KOLKATA, INDIA – MAY 15: Members of Socialist Unity Centre of India (Communist) or SUCI (C) take part in a protest rally against the vandalism of a statue of Ishwar Chandra Vidyasagar after yesterday’s clashes between supporters of the Bharatiya Janata Party (BJP) and Trinamool Congress (TMC) during BJP President Amit Shah’s roadshow at Vidyasagar College in College Street on May 15, 2019 in Kolkata, India. (Photo by Samir Jana/Hindustan Times via Getty Images)

Violence is a desperate attempt to establish the dominance of one’s own rules and order, therefore it doesn’t play by rules others might recognize. When masters of violence capture the idiom of democracy, of peace, of order, their objective is to pathologize and disintegrate them, or otherwise sequester violence to a convenient underbelly using a narrow ideological outlook. Violence is like that sore itch which once scratched, itches some more. No amount of violence is ever enough. It escalates like a nuclear chain reaction. It destroys and recreates itself.  It’s a human sin at once fatal and fractal.  In time, violence comes to be consecrated in society’s unjust order. It unleashes a slew of ironies upon us. Injustice becomes justice. Lies and distortions become knowledge. Gaslighting becomes education. Massive socioeconomic disparities become the “norm”. When people start protesting and asking questions of the unjust order, it becomes paranoid. Reason threatens the comfortable reign of violence. Reactionary violence is therefore used as a political tool to suppress reason. Violence is again needed to “restore order”. It is meant to force compliance with the unjust rules of an innately violent society through fear or misplaced awe. Reactionary violence is a manifestation of the paranoia and insecurity of the beneficiaries of an unjust social order. Dissent and truth, thus, become “anti-national”; dissenters and truth-tellers fair game for violent attacks.
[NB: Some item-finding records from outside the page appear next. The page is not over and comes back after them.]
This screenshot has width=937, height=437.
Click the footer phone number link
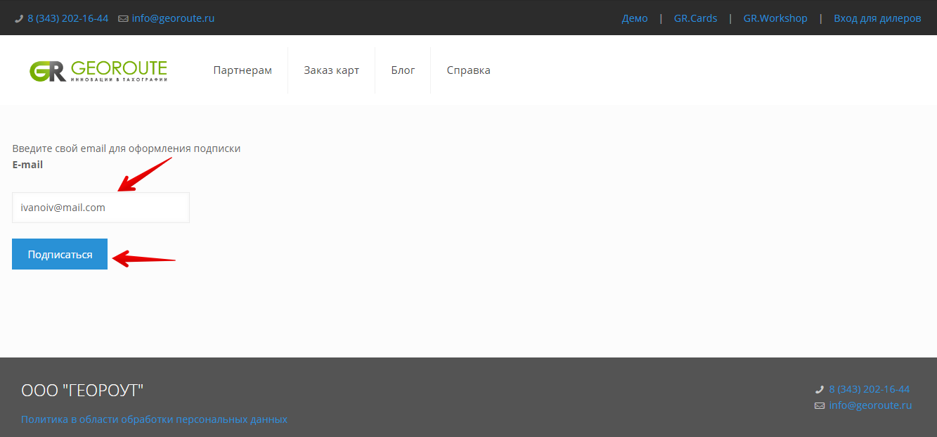click(x=869, y=389)
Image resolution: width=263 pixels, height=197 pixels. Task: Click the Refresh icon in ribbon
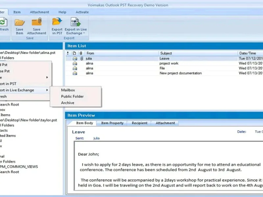pos(3,22)
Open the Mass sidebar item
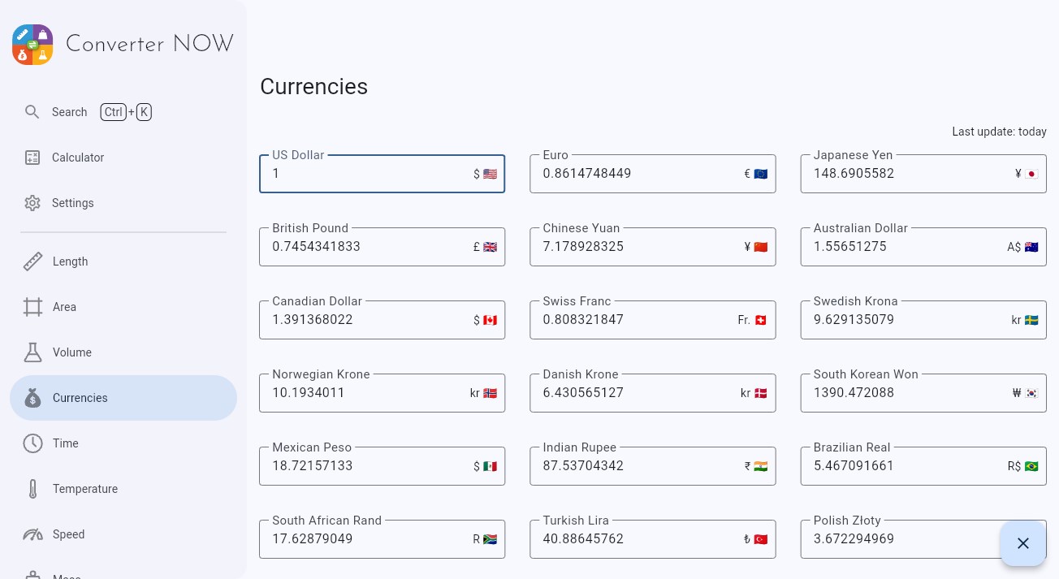This screenshot has height=579, width=1059. click(67, 574)
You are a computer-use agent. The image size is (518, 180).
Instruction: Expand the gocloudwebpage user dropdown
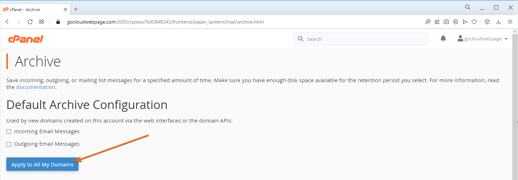482,39
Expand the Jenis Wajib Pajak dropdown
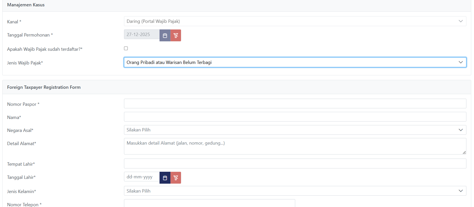The height and width of the screenshot is (207, 474). click(x=295, y=62)
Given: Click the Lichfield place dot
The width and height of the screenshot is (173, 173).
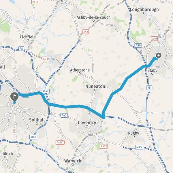Looking at the screenshot, I should coord(28,40).
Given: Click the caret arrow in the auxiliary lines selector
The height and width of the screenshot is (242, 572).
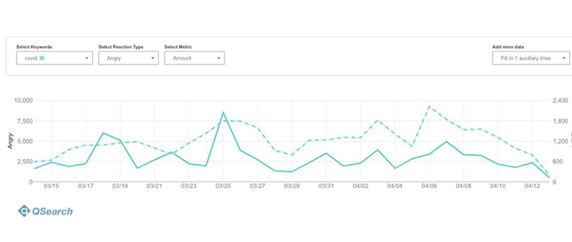Looking at the screenshot, I should click(564, 58).
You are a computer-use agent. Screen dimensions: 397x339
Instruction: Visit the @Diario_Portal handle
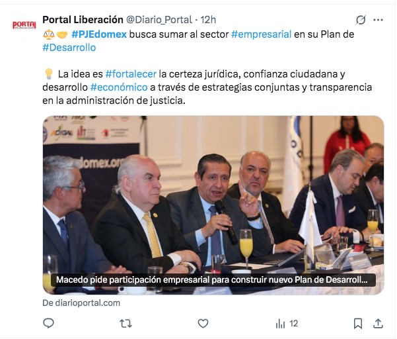point(159,20)
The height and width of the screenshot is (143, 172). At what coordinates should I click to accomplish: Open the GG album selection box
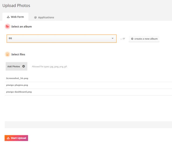[62, 38]
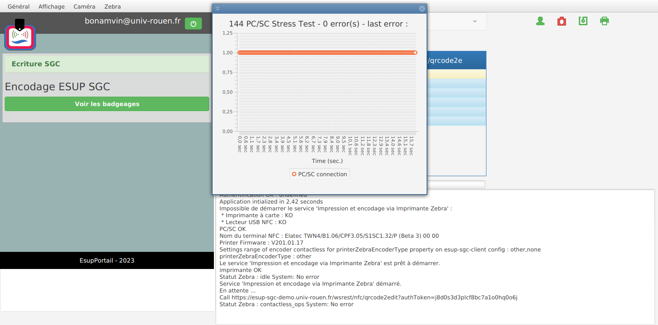Screen dimensions: 658x325
Task: Click the red camera status icon
Action: pyautogui.click(x=562, y=21)
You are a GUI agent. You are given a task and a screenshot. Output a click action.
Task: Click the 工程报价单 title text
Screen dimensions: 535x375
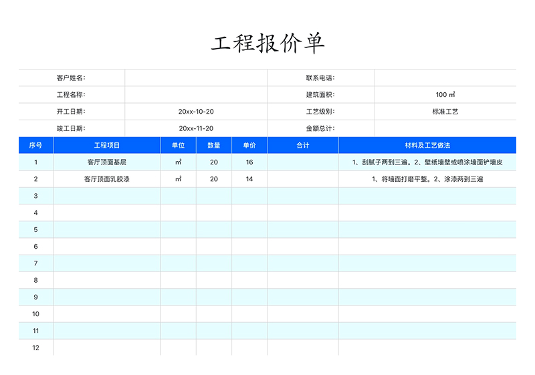[x=268, y=43]
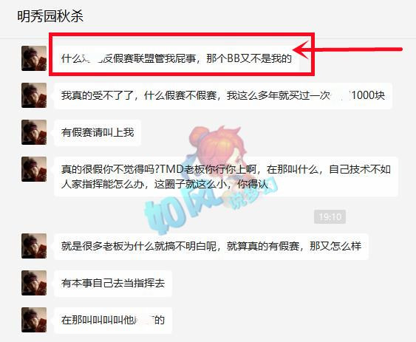
Task: Click the message 就是很多老板为什么就搞不明白呢
Action: tap(211, 246)
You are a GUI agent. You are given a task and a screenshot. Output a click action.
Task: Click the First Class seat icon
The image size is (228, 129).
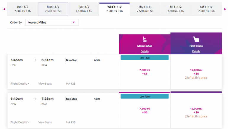[196, 39]
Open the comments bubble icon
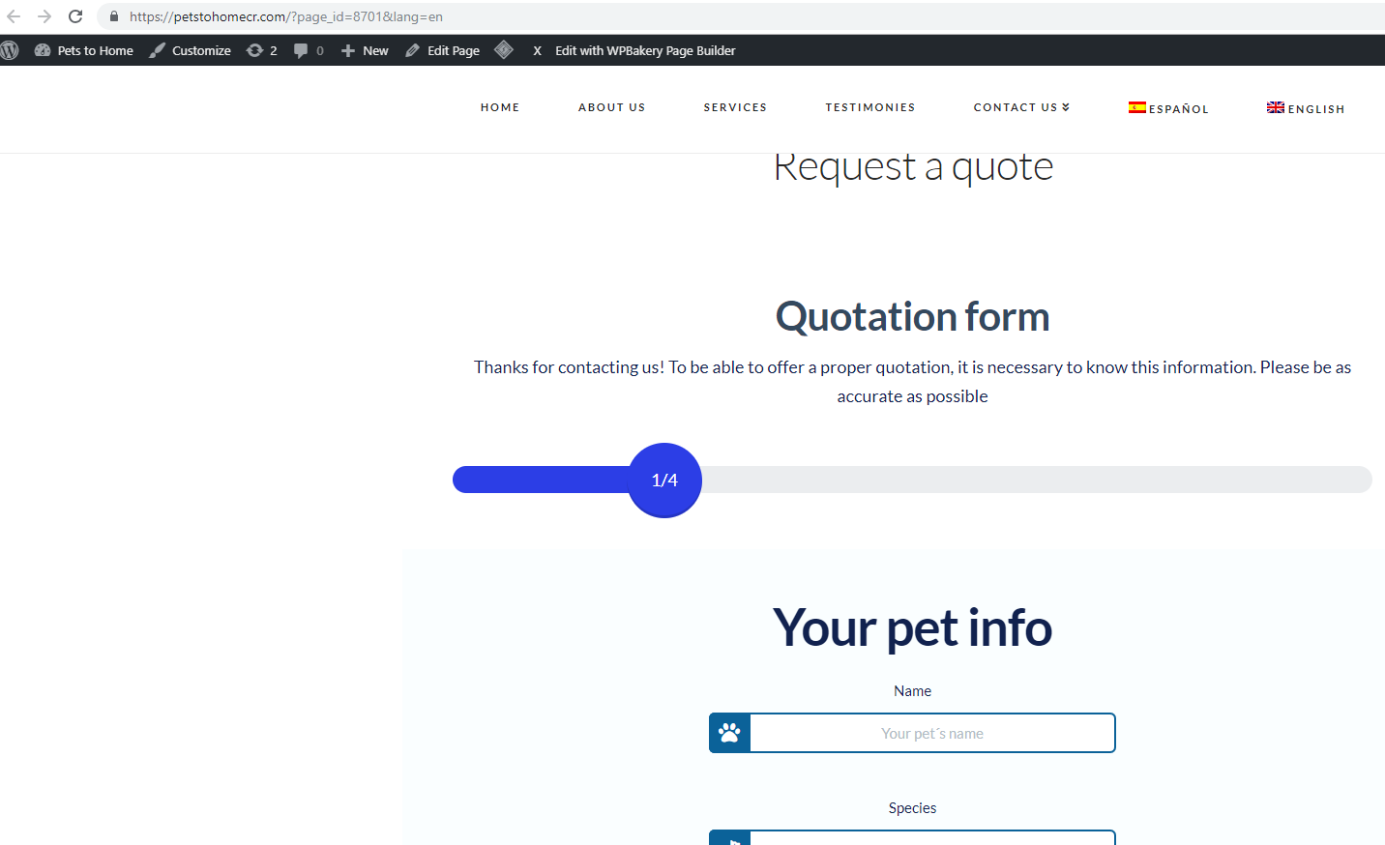The image size is (1385, 845). pos(308,50)

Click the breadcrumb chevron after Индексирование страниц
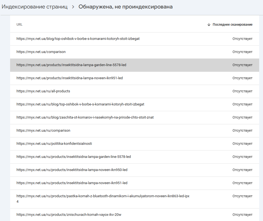pyautogui.click(x=73, y=7)
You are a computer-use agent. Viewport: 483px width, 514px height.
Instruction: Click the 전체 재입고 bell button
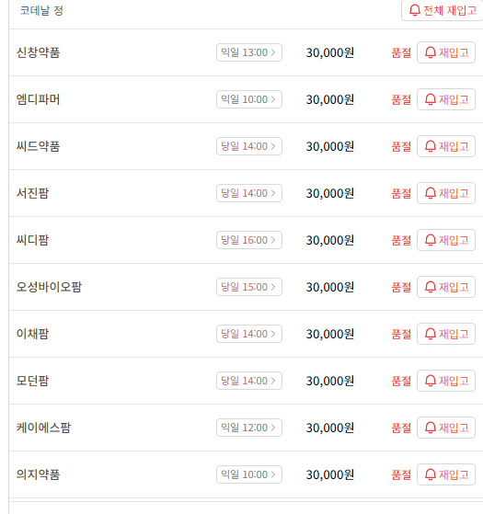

Vidyasagar stood for reason, for resistance, for change, however limited or imperfect. These had come to define politics and culture in colonial Bengal and established its link with India’s freedom movement. These were never things Hindutva ever stood for. Lest we forget amid all the petty political squabbling that the Kolkata incident inevitably generated in an election season, the need of the hour is to restore the famously capacious skull of Vidyasagar that the thick skull of anti-intellectual Hindutva decapitated with a headbutt. And it will take a lot more than a mythical cosmetic surgery to do that.